### WORK REQUIRED
Look through the records below for the line with "Open Расписание проверок tab". Return that line and each one after it up to and including the line with "Given: Expand the More Like This panel", exactly.

### DATA LISTING

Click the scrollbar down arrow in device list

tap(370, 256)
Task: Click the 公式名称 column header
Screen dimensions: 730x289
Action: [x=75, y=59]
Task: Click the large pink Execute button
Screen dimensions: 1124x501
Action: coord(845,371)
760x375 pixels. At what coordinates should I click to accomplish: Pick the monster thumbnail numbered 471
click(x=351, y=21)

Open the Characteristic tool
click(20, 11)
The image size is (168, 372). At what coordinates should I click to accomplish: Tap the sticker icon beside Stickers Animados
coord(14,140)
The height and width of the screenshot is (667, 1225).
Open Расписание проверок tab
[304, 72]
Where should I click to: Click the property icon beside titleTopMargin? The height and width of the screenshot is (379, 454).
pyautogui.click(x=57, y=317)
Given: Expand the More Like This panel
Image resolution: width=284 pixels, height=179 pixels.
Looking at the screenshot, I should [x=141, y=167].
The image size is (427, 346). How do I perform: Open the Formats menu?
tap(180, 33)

--

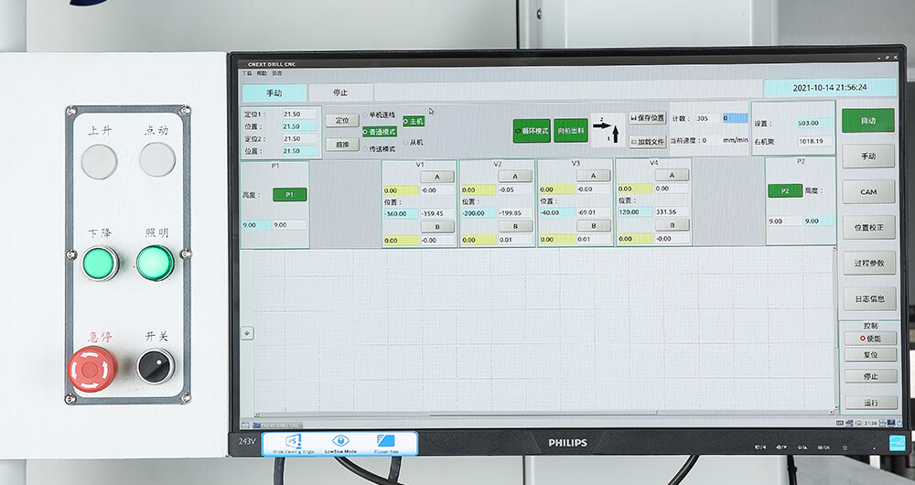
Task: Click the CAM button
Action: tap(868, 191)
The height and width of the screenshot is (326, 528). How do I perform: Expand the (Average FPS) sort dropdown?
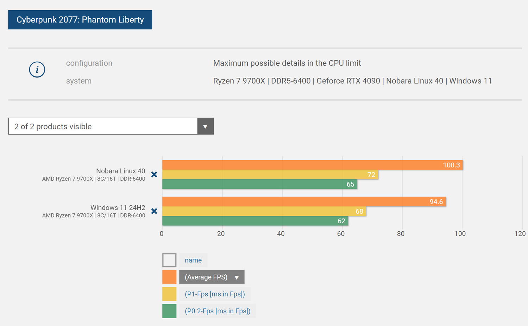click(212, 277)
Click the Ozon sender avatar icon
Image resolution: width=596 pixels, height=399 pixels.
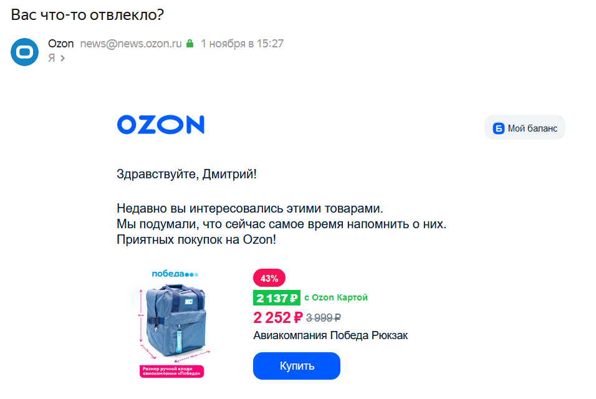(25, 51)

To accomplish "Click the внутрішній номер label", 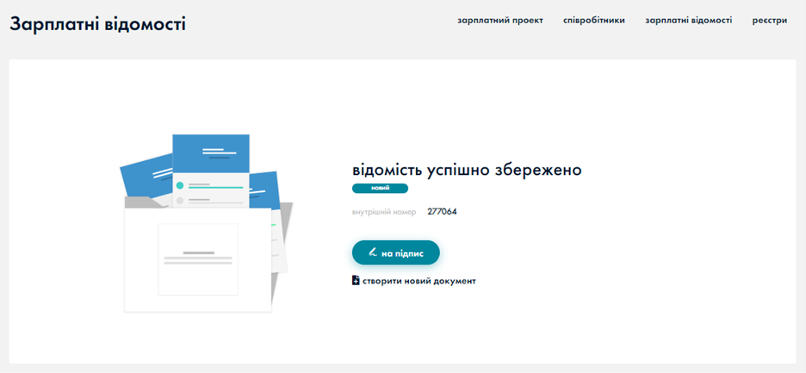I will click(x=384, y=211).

* * *

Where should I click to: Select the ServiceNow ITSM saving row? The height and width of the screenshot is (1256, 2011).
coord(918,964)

### TASK RESPONSE
Open Расписание проверок tab
[304, 72]
Where should I click to: Click the property icon beside titleTopMargin? The height and width of the screenshot is (379, 454).
pyautogui.click(x=57, y=317)
Given: Expand the More Like This panel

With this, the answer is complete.